[PATCH 1/3] drm/scheduler: Add more documentation

Fri Jul 14 09:51:32 UTC 2023

On 14/07/2023 18.47, Christian König wrote:
> Am 14.07.23 um 11:39 schrieb Asahi Lina:
>> On 14/07/2023 17.40, Christian König wrote:
>>> Am 14.07.23 um 10:21 schrieb Asahi Lina:
>>>> Document the implied lifetime rules of the scheduler (or at least the
>>>> intended ones), as well as the expectations of how resource acquisition
>>>> should be handled.
>>>>
>>>> Signed-off-by: Asahi Lina <lina at asahilina.net>
>>>> ---
>>>>     drivers/gpu/drm/scheduler/sched_main.c | 58
>>>> ++++++++++++++++++++++++++++++++--
>>>>     1 file changed, 55 insertions(+), 3 deletions(-)
>>>>
>>>> diff --git a/drivers/gpu/drm/scheduler/sched_main.c
>>>> b/drivers/gpu/drm/scheduler/sched_main.c
>>>> index 7b2bfc10c1a5..1f3bc3606239 100644
>>>> --- a/drivers/gpu/drm/scheduler/sched_main.c
>>>> +++ b/drivers/gpu/drm/scheduler/sched_main.c
>>>> @@ -43,9 +43,61 @@
>>>>      *
>>>>      * The jobs in a entity are always scheduled in the order that
>>>> they were pushed.
>>>>      *
>>>> - * Note that once a job was taken from the entities queue and
>>>> pushed to the
>>>> - * hardware, i.e. the pending queue, the entity must not be
>>>> referenced anymore
>>>> - * through the jobs entity pointer.
>>>> + * Lifetime rules
>>>> + * --------------
>>>> + *
>>>> + * Getting object lifetimes right across the stack is critical to
>>>> avoid UAF
>>>> + * issues. The DRM scheduler has the following lifetime rules:
>>>> + *
>>>> + * - The scheduler must outlive all of its entities.
>>>> + * - Jobs pushed to the scheduler are owned by it, and must only be
>>>> freed
>>>> + *   after the free_job() callback is called.
>>>> + * - Scheduler fences are reference-counted and may outlive the
>>>> scheduler.
>>>
>>>> + * - The scheduler *may* be destroyed while jobs are still in flight.
>>>
>>> That's not correct. The scheduler can only be destroyed after all the
>>> entities serving it have been destroyed as well as all the jobs already
>>> pushed to the hw finished.
>>
>> The point of this series is to change this behavior so I can actually
>> use the scheduler in my use case, and that begins with formally
>> documenting it as Daniel suggested. That is, I need it to be safe for
>> jobs to not be yet complete before the scheduler is destroyed (the
>> entities do get destroyed first, that's the first bullet point).
> 
> Yeah, but you need to document the current situation not how you like it
> to be.

Daniel told me to document how I think it should be, then fix the bugs 
that make it not so. That's what this series does.

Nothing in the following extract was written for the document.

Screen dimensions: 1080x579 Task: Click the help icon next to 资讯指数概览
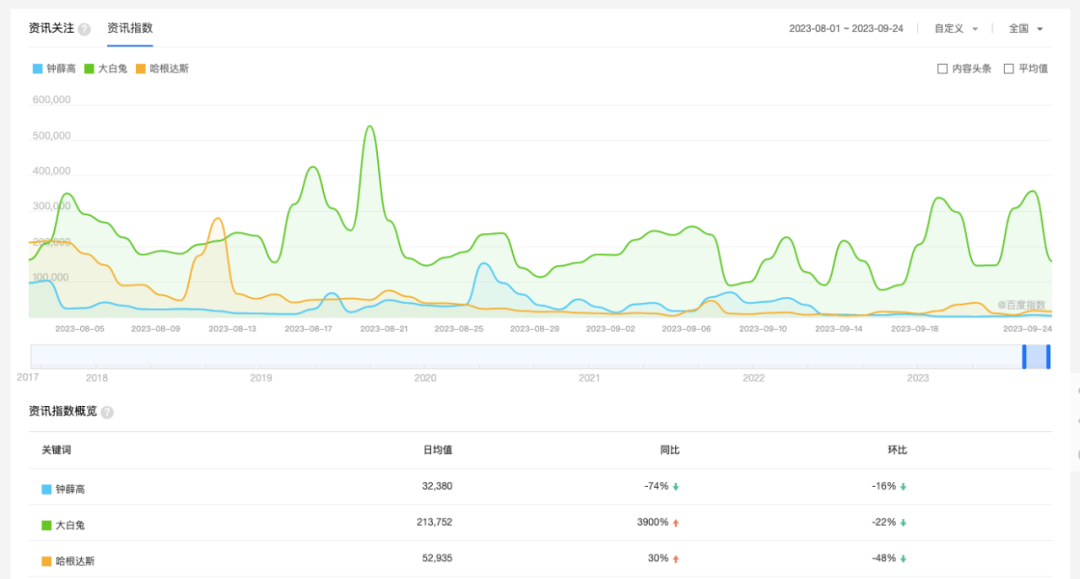[107, 412]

>> We already had this discussion. Without this guarantee, I cannot build
>> a reasonable safe Rust abstraction. Unless you have another
>> suggestion, as far as I can tell it's either this or I give up on
>> using the DRM scheduler entirely and reimplement something else on my
>> own.
>>
>>> What might be possible to add is that the hw is still working on the
>>> already pushed jobs, but so far that was rejected as undesirable.
>>
>> Where was this rejected?
> 
> Years ago. Our initial driver suspend/resume design relied on that.
> Turned out not to be a good idea

Times change, maybe it's time to revisit that decision?

~~ Lina